Underneath most flatness, when you get quiet enough to stay with it, there is something that doesn't feel like vacancy. It feels more like held breath. A room that's been locked for a while. There is something in there, some hunger, some grief, some version of yourself that had opinions and desires and a whole orientation toward life that gradually stopped being expressed.

The flatness is keeping that thing quiet. And there's a logic to it, even if the logic is old. At some point, the system concluded that wanting was too costly. Not because wanting is dangerous, but because experience had taught it that wanting tends to lead somewhere painful. The flatness is protection. Uncomfortable protection, but it reliably prevents one specific thing: the particular pain of reaching out and having nothing come back.

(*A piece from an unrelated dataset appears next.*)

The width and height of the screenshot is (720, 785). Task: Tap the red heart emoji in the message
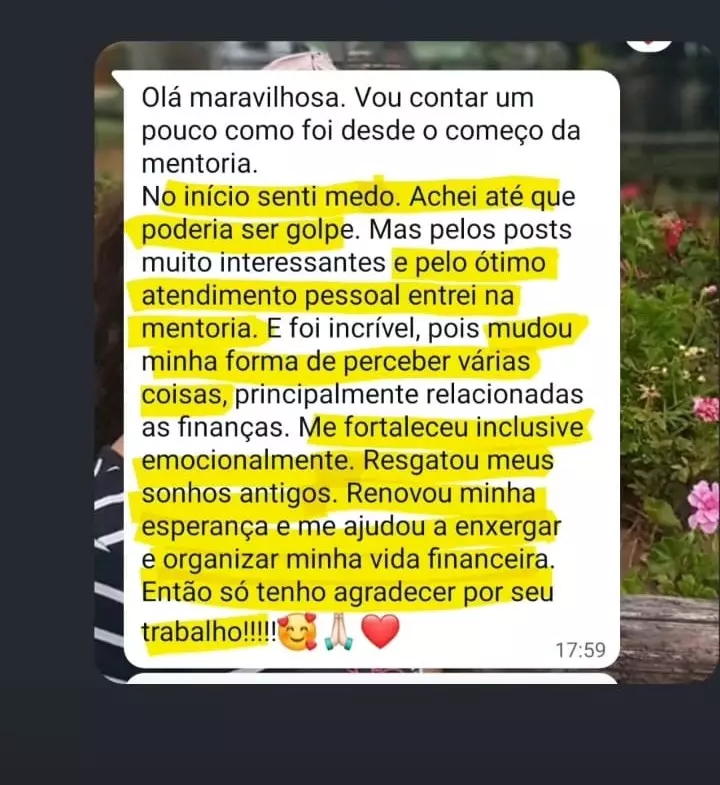click(381, 632)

That protection made sense at some point. The problem is that protections like this don't retire on their own. They stay in place long after the original threat is gone. You can be in a completely different life, different country, different relationships, better circumstances on paper, and the system is still running the same program it learned years ago.

This also explains something that confuses a lot of people: why they're exhausted all the time even though they're not doing much. Holding something down takes energy. The flatness is active, not passive. You're tired because you're working, not because you're resting. There's something underneath that needs to stay covered, and covering it is a full-time job your body doesn't tell you it's doing.

What to do with this

Stop treating the flatness as a flaw. It's not laziness, ingratitude, or a character defect. It's a protection that worked well enough once and has stayed past its welcome. Getting frustrated at yourself for feeling nothing just adds another layer of something unpleasant on top of an already difficult state.

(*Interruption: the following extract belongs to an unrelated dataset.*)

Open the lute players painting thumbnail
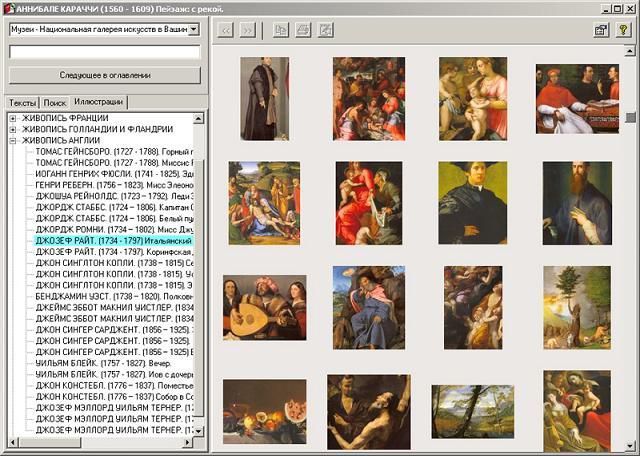640x456 pixels. (264, 308)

Get curious about the held breath. When you notice the flatness, don't try to push through it. Stay with it for a moment. What does it actually feel like? Is it more like heaviness or more like distance? Is there anything underneath it that's more specific than "nothing"? Flatness, when you actually stay with it, often has a texture. That texture is information.

Notice what you used to want. Not what you're supposed to want. What you actually wanted, before the wanting became too costly. If you can locate even a fragment of that, it's still in there. The flatness doesn't destroy what it covers. It just covers it.

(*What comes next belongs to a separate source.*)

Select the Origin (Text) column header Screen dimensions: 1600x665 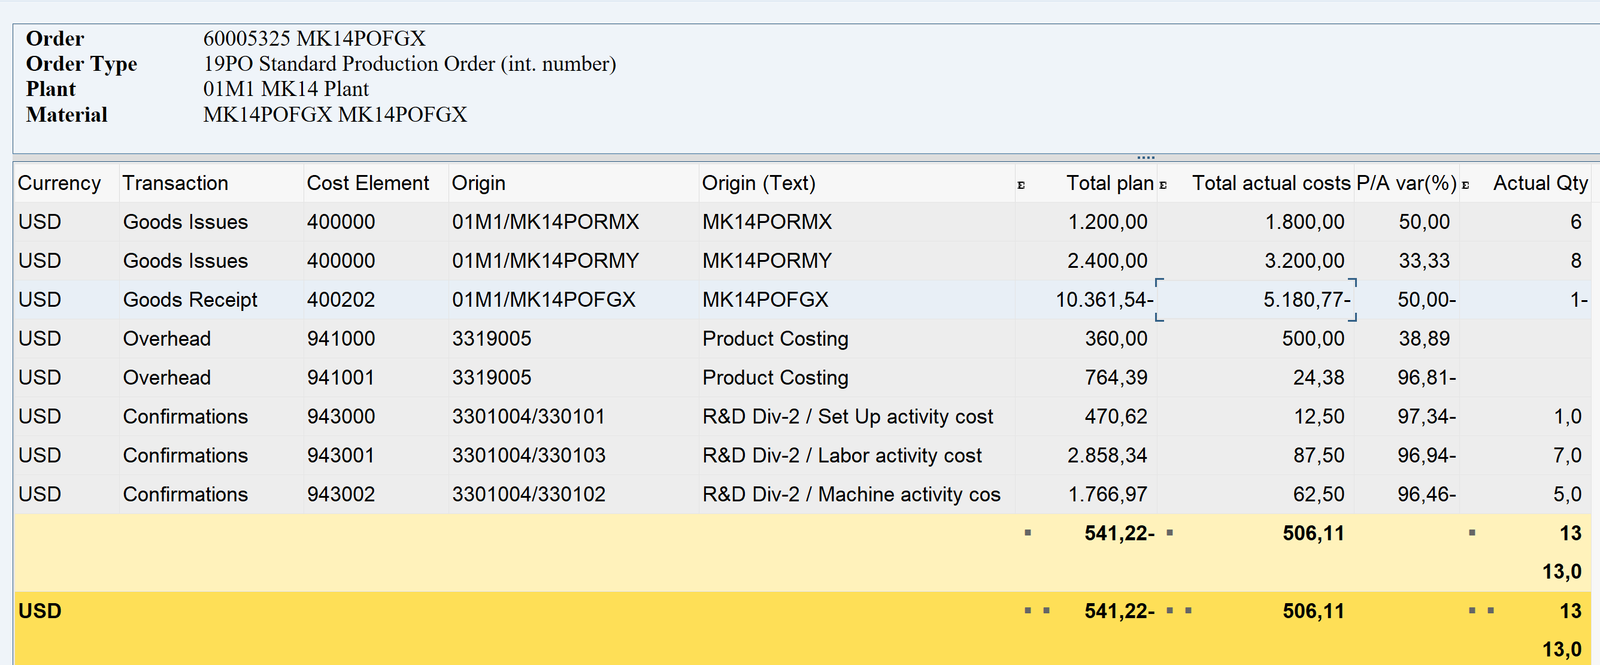coord(758,183)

If this has been going on for a long time, if the color has been out of things for months or years, willpower won't turn it back on. The system that shut down is still running its program, and it won't update just because you've decided you'd like it to. What needs to change is not your behavior but the underlying conditions that made wanting feel unsafe in the first place. You can't reach that from inside the system that created it, for the same reason you can't see your own blind spot: the part of you that would look is the same part doing the hiding. It needs someone outside, who can see the gate, and who isn't part of the structure keeping it closed. That's what the work I do is actually about. Not generating more pleasure. Understanding what made pleasure something to be defended against.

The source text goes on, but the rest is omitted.